→ Task brief: A letter-for-letter copy of the listing is required, with no pictures in it.

+ + + +

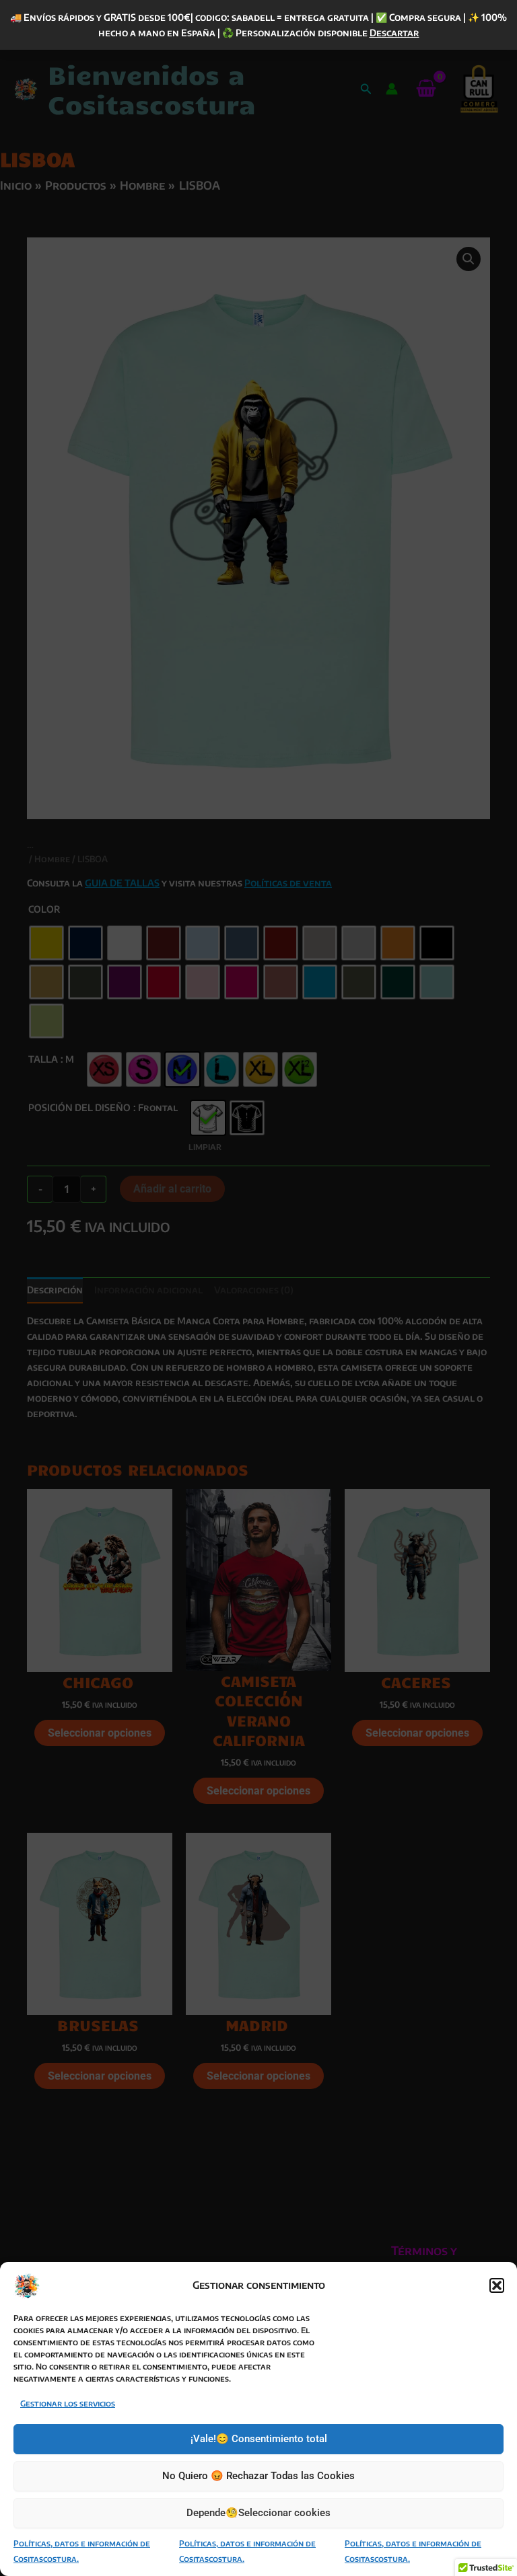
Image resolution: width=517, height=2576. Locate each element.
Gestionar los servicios (67, 2403)
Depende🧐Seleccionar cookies (258, 2513)
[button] (497, 2285)
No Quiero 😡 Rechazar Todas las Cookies (258, 2476)
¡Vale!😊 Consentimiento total (259, 2439)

+ + + +

→ Response area:
Image resolution: width=517, height=2576. Locate each element.
Gestionar los servicios (67, 2403)
Depende🧐Seleccionar cookies (258, 2513)
[button] (497, 2285)
No Quiero 😡 Rechazar Todas las Cookies (258, 2476)
¡Vale!😊 Consentimiento total (259, 2439)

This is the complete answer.